Data records –
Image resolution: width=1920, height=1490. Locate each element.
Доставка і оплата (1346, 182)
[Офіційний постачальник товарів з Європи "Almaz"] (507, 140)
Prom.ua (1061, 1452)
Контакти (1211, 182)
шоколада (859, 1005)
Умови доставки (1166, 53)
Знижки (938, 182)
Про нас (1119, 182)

Exercise details – The records are to be repeated in full, exactly as they stand.

Solution to this task –
Image resolution: width=1920, height=1490. Locate each element.
Доставка і оплата (1346, 182)
[Офіційний постачальник товарів з Європи "Almaz"] (507, 140)
Prom.ua (1061, 1452)
Контакти (1211, 182)
шоколада (859, 1005)
Умови доставки (1166, 53)
Знижки (938, 182)
Про нас (1119, 182)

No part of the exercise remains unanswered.